Records excerpted from a collection:
^^^^

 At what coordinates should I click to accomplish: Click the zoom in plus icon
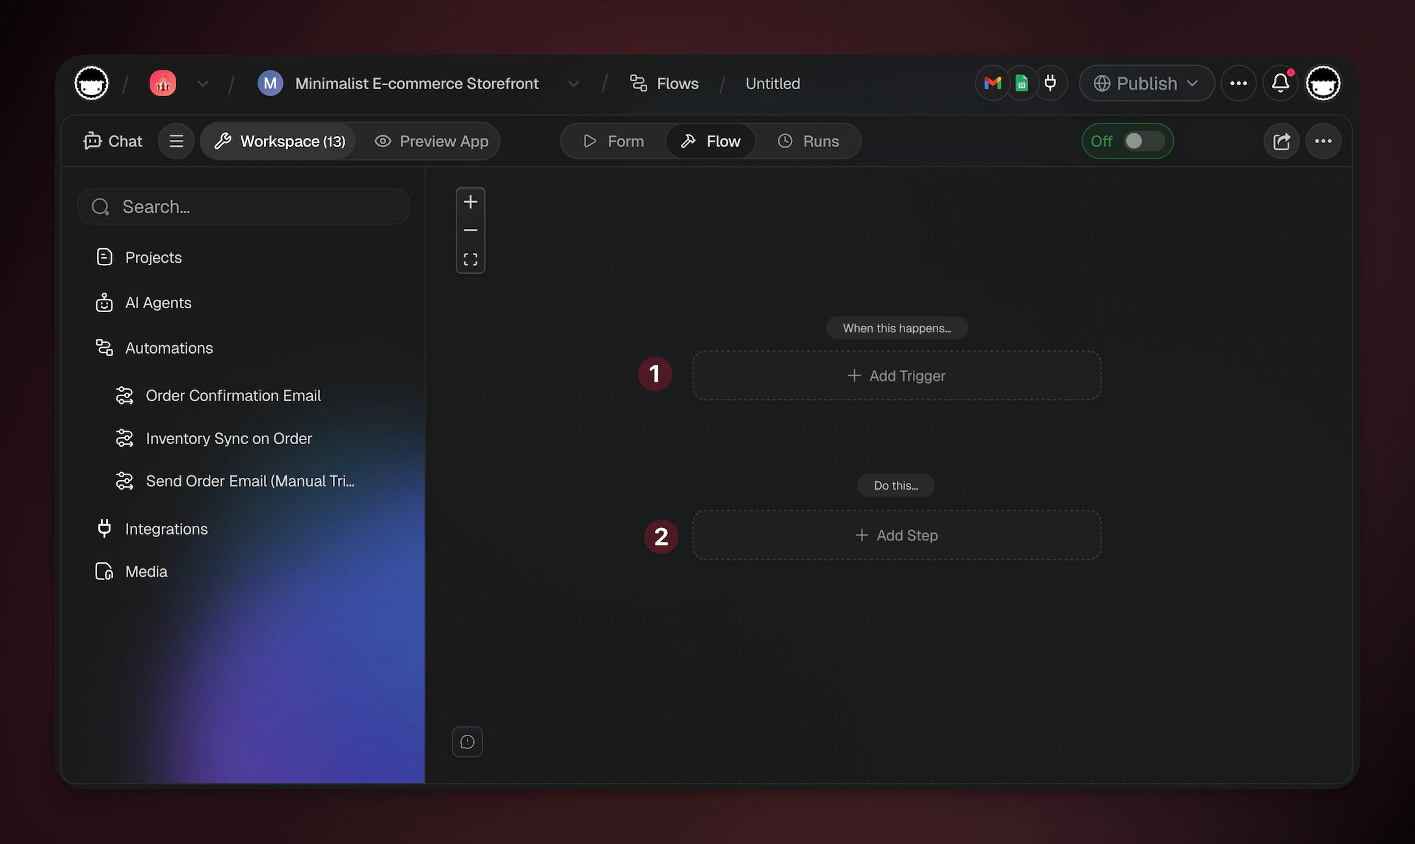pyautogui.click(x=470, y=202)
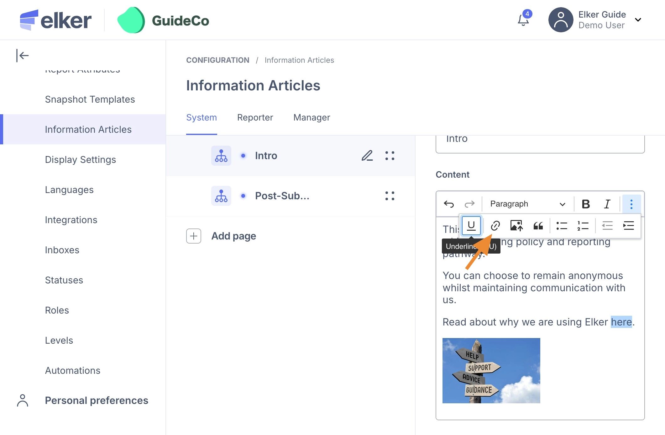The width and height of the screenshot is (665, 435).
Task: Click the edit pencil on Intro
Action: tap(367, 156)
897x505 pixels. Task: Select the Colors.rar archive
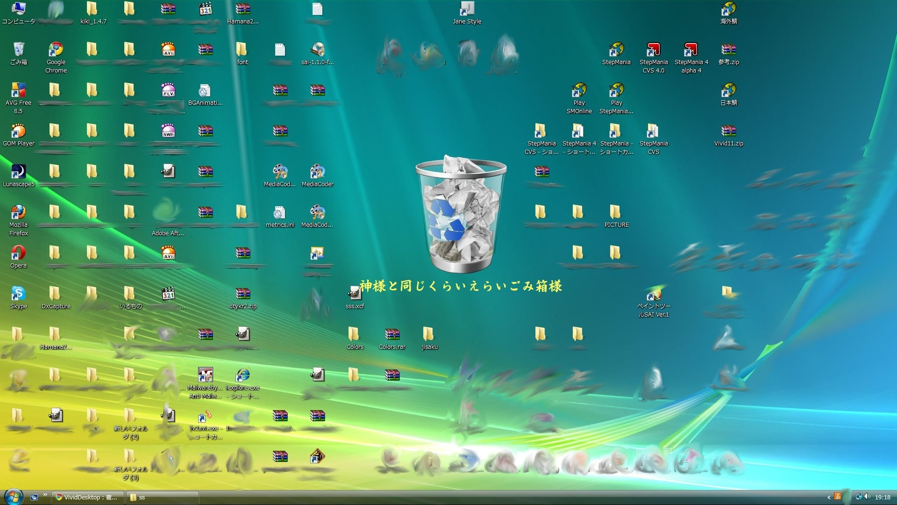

^^^^

Transcribe all records verbatim and omit each image.

▸ **SOLUTION TO THIS EXERCISE**:
 At what coordinates should I click to accomplish: Click the zoom in plus icon
pyautogui.click(x=470, y=202)
The width and height of the screenshot is (665, 435).
Task: Click the edit pencil on Intro
Action: tap(367, 156)
897x505 pixels. Task: Select the Colors.rar archive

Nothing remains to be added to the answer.